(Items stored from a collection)
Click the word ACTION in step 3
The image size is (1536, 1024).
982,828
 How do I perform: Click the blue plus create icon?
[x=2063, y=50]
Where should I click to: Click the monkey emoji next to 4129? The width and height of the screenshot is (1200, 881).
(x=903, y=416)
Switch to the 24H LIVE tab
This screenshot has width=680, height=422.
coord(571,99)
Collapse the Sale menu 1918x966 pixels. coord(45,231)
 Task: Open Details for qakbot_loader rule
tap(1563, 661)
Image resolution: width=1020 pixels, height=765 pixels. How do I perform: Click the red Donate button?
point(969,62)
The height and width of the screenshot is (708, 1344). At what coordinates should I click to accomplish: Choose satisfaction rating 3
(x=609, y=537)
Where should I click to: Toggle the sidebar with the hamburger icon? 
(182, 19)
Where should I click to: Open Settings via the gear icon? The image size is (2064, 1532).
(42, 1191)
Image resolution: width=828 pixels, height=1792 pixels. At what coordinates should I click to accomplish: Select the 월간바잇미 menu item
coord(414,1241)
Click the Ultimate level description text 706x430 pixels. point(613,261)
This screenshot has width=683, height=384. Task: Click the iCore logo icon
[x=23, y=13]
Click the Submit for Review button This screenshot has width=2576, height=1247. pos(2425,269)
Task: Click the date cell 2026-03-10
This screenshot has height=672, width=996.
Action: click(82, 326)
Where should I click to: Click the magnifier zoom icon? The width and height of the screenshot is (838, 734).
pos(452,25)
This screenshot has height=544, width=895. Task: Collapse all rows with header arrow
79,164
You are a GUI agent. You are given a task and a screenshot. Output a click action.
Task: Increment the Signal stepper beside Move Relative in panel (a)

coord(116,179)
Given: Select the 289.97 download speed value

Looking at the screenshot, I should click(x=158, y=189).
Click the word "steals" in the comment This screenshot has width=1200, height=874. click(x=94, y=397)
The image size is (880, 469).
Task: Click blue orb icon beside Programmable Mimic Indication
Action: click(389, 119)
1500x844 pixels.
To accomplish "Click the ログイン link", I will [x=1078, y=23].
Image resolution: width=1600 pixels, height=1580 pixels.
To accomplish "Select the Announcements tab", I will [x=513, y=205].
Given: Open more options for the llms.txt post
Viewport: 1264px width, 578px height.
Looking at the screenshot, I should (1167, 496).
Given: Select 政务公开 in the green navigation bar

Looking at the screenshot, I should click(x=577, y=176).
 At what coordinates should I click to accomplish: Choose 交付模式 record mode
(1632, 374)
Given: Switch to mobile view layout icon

▶ EXERCISE AIM:
Render all of the rows above as a JSON list of strings, with one string per line and blank lines omitted.

▶ RESULT OF THIS TASK:
[
  "Click the word ACTION in step 3",
  "The image size is (1536, 1024).",
  "982,828",
  " How do I perform: Click the blue plus create icon?",
  "[x=2063, y=50]",
  "Where should I click to: Click the monkey emoji next to 4129? The width and height of the screenshot is (1200, 881).",
  "(x=903, y=416)",
  "Switch to the 24H LIVE tab",
  "This screenshot has width=680, height=422.",
  "coord(571,99)",
  "Collapse the Sale menu 1918x966 pixels. coord(45,231)",
  " Task: Open Details for qakbot_loader rule",
  "tap(1563, 661)",
  "Image resolution: width=1020 pixels, height=765 pixels. How do I perform: Click the red Donate button?",
  "point(969,62)",
  "The height and width of the screenshot is (708, 1344). At what coordinates should I click to accomplish: Choose satisfaction rating 3",
  "(x=609, y=537)",
  "Where should I click to: Toggle the sidebar with the hamburger icon? ",
  "(182, 19)",
  "Where should I click to: Open Settings via the gear icon? The image size is (2064, 1532).",
  "(42, 1191)",
  "Image resolution: width=828 pixels, height=1792 pixels. At what coordinates should I click to accomplish: Select the 월간바잇미 menu item",
  "coord(414,1241)",
  "Click the Ultimate level description text 706x430 pixels. point(613,261)",
  "This screenshot has width=683, height=384. Task: Click the iCore logo icon",
  "[x=23, y=13]",
  "Click the Submit for Review button This screenshot has width=2576, height=1247. pos(2425,269)",
  "Task: Click the date cell 2026-03-10",
  "This screenshot has height=672, width=996.",
  "Action: click(82, 326)",
  "Where should I click to: Click the magnifier zoom icon? The width and height of the screenshot is (838, 734).",
  "pos(452,25)",
  "This screenshot has height=544, width=895. Task: Collapse all rows with header arrow",
  "79,164",
  "You are a GUI agent. You are given a task and a screenshot. Output a click action.",
  "Task: Increment the Signal stepper beside Move Relative in panel (a)",
  "coord(116,179)",
  "Given: Select the 289.97 download speed value",
  "Looking at the screenshot, I should click(x=158, y=189).",
  "Click the word \"steals\" in the comment This screenshot has width=1200, height=874. click(x=94, y=397)",
  "The image size is (880, 469).",
  "Task: Click blue orb icon beside Programmable Mimic Indication",
  "Action: click(389, 119)",
  "1500x844 pixels.",
  "To accomplish \"Click the ログイン link\", I will [x=1078, y=23].",
  "Image resolution: width=1600 pixels, height=1580 pixels.",
  "To accomplish \"Select the Announcements tab\", I will [x=513, y=205].",
  "Given: Open more options for the llms.txt post",
  "Viewport: 1264px width, 578px height.",
  "Looking at the screenshot, I should (1167, 496).",
  "Given: Select 政务公开 in the green navigation bar",
  "Looking at the screenshot, I should click(x=577, y=176).",
  " At what coordinates should I click to accomplish: Choose 交付模式 record mode",
  "(1632, 374)",
  "Given: Switch to mobile view layout icon"
]